>>
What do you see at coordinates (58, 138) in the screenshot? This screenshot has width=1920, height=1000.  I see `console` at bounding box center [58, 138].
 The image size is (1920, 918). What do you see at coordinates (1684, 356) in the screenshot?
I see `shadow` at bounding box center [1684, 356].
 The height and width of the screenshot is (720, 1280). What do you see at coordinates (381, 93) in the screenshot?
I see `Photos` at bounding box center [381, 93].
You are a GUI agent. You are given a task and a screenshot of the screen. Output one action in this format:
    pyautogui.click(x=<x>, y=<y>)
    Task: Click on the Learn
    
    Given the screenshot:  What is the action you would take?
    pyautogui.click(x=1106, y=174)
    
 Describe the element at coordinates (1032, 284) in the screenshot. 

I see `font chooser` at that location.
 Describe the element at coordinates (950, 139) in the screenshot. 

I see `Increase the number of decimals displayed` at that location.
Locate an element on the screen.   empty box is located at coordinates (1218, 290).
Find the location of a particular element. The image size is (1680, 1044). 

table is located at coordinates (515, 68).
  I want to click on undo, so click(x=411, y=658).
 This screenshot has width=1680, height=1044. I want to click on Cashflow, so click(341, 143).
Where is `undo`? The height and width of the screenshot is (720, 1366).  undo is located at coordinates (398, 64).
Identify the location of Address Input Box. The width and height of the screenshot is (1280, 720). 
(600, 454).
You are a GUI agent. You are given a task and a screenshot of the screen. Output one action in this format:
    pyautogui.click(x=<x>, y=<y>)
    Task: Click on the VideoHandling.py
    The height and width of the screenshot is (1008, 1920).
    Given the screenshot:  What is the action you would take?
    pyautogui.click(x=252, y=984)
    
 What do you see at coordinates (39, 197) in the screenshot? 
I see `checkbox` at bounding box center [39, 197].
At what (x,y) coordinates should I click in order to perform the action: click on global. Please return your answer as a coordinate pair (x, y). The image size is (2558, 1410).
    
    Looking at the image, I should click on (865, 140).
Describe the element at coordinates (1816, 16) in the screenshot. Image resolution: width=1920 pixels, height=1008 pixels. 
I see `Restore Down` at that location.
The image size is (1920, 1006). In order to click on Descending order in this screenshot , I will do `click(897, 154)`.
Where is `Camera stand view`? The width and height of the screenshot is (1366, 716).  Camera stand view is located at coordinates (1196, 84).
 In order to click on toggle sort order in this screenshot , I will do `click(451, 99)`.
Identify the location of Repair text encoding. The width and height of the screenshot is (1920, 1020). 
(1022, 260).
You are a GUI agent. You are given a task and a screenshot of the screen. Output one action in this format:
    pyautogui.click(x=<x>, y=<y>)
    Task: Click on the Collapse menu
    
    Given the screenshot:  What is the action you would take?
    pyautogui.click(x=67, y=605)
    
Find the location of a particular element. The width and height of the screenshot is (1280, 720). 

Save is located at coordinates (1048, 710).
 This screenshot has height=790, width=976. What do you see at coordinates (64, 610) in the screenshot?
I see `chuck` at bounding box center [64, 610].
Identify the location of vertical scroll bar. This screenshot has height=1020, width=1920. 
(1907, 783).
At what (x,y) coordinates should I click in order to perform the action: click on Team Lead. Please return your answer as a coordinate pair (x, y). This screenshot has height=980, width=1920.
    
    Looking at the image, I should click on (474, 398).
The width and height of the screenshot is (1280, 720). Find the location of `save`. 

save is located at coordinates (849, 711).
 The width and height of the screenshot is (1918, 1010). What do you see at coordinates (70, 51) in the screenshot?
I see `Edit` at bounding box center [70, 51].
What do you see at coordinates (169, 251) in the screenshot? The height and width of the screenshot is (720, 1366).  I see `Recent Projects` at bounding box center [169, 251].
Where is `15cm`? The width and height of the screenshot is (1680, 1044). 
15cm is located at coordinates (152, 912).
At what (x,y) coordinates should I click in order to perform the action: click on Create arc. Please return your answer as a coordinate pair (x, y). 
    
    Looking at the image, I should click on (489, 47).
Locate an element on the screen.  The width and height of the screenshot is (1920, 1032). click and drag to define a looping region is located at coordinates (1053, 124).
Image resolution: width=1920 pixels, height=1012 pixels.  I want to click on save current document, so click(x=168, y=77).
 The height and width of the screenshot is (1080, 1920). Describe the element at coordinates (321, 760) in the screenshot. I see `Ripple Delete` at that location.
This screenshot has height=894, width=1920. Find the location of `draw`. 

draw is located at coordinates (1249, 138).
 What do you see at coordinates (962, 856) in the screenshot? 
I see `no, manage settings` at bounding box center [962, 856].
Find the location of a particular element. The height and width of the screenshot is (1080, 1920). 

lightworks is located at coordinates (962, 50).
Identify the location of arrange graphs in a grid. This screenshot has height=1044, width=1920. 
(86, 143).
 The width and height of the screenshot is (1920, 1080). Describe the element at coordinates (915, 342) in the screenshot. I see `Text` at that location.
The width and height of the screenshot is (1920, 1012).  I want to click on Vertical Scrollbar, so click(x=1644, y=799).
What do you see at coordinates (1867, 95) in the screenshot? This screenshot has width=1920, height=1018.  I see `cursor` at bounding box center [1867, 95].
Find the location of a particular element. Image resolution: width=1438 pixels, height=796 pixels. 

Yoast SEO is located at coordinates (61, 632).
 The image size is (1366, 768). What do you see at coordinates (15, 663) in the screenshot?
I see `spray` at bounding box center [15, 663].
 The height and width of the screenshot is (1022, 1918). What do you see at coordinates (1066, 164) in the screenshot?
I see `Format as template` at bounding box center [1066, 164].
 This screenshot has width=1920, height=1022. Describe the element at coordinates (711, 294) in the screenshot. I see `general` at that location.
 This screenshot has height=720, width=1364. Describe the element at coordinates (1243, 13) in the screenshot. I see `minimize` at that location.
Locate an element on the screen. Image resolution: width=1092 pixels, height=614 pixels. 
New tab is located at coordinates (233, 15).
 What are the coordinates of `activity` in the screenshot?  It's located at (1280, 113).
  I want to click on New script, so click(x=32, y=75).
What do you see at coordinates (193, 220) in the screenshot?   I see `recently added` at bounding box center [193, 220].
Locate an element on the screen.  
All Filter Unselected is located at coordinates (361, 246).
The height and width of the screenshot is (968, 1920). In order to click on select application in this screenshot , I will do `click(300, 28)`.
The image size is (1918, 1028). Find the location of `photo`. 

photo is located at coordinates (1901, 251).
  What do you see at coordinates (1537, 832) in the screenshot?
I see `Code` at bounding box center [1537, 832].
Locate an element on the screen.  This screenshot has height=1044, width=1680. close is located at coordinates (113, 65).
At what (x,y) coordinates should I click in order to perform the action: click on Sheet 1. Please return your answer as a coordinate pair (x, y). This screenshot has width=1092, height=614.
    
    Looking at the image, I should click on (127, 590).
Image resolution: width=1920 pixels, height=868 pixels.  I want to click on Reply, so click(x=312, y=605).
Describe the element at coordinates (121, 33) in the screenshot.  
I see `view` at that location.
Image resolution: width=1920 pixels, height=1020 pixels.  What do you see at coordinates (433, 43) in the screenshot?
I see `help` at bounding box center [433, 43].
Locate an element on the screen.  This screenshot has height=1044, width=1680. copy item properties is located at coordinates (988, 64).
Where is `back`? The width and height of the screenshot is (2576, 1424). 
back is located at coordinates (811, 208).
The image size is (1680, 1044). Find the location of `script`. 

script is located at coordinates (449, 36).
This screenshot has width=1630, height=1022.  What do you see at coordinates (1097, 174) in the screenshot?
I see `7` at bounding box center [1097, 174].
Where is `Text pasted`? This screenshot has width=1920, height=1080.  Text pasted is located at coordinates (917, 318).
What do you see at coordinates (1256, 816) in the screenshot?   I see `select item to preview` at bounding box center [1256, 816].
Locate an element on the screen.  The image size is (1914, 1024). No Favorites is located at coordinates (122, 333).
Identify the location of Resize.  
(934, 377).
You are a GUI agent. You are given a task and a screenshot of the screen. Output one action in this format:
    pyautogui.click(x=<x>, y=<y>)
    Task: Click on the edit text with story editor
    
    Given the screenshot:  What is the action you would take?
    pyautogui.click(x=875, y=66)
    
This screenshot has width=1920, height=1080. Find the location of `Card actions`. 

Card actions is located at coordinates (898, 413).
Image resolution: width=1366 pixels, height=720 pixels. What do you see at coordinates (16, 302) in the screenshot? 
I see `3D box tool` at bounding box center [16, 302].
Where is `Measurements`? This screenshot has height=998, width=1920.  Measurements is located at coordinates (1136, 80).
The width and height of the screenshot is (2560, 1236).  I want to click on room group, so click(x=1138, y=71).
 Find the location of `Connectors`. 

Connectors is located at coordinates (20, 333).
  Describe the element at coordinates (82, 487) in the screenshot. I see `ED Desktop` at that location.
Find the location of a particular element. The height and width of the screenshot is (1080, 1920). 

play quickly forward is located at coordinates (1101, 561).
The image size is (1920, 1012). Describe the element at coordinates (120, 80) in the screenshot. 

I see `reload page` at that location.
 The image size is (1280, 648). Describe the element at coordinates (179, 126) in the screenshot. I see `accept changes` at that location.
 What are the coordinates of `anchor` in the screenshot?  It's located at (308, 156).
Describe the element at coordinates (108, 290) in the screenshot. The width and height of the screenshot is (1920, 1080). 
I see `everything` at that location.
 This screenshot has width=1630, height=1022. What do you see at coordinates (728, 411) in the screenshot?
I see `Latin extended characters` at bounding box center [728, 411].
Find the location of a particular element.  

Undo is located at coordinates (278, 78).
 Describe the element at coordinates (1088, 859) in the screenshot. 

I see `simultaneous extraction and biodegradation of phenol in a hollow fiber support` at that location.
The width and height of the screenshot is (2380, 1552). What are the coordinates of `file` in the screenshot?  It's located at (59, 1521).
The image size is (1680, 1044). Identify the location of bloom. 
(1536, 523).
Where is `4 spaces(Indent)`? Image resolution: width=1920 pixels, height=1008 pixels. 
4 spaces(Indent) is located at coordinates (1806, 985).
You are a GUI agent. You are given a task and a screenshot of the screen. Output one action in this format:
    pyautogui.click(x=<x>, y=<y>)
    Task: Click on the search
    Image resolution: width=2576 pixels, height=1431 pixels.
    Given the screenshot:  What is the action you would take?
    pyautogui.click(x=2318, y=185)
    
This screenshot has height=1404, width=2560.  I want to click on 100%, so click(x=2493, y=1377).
<<
• **YOUR GOAL**: Duplicate the rows starting with the line that contains "Find the location of a particular element. The image" and going on through the line that contains "This screenshot has width=1680, height=1044.", keeping every character the same.

• **ANSWER FOR THE TASK**:
Find the location of a particular element. The image size is (1680, 1044). 

table is located at coordinates (515, 68).
  I want to click on undo, so click(x=411, y=658).
 This screenshot has width=1680, height=1044. I want to click on Cashflow, so click(341, 143).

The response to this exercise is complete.